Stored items
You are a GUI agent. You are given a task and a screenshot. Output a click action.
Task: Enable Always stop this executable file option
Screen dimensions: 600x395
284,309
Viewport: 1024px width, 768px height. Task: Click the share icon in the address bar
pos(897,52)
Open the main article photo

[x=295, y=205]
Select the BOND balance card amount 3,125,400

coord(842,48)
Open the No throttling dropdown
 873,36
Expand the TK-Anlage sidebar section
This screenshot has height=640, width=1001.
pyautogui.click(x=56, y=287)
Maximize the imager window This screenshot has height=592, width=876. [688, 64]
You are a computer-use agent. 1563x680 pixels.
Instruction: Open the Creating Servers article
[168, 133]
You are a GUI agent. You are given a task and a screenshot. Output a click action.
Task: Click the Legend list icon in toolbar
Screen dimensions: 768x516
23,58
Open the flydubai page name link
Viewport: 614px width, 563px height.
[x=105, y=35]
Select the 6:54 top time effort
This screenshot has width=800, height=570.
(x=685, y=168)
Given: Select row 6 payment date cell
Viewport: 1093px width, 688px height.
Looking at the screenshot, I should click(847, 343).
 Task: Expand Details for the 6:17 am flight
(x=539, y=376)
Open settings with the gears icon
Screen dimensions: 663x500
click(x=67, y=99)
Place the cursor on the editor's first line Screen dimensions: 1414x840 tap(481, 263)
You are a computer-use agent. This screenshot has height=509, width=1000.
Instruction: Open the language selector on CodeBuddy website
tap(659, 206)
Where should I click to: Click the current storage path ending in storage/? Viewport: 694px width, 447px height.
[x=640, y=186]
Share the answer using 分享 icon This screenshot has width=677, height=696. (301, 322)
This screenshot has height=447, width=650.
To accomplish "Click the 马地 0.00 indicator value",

▶ [WHAT YOU ARE ASKED TO DO]:
Wherever the string "computer" appears in a line of the records, copy that line.

▶ [FINAL ANSWER]:
You are a computer-use agent. 1563x680 pixels.
You are a computer-use agent. This screenshot has height=509, width=1000.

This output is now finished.